Just started my investigation of IL-6 but for others that don’t know much about it, here are some links, starting with basic info.
https://omega3innovations.com/blog/interleukin-6-the-inflammation-marker-you-need-to-know/
It’s important for the body to generate enough IL-6 for the right occasions. After exercise, for instance, the body typically produces more IL-6 to help maintain energy and repair any skeletal muscle damage. This is generally a positive thing (23).

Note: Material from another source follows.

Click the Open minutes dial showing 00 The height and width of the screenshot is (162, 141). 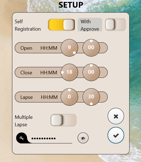(91, 48)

The key thing to remember is that, while acute spikes in IL-6 is normal, having chronically high levels becomes problematic. Research shows that those who are less physically active have higher IL-6 levels than disciplined exercisers (16). In addition, researchers have also found that regular exercise, combined with eating a low calorie diet, significantly decreases IL-6 levels.
A sizable body of research has separately documented that melatonin supplementation can reduce IL-6 (likely because of melatonin’s anti-inflammatory effect) (10, 11, 12, 13). Indeed, some researchers found that IL-6 levels dropped with as much as 34% after high dose melatonin supplementation (14)
https://en.wikipedia.org/wiki/Interleukin_6
Like mTORC1 and it’s function as a nutrient/energy/redox sensor, IL-6 is related to inflamation but also has both positive and negative effects. So inhibitors
likely would need to be cycled.
Like in humans, there seems to be an increase in IL-6 expression in working muscle and plasma IL-6 concentration during exercise in rodents.[29][30] Studies in mice with IL-6 gene knockout indicate that lack of IL-6 in mice affect exercise function.[9]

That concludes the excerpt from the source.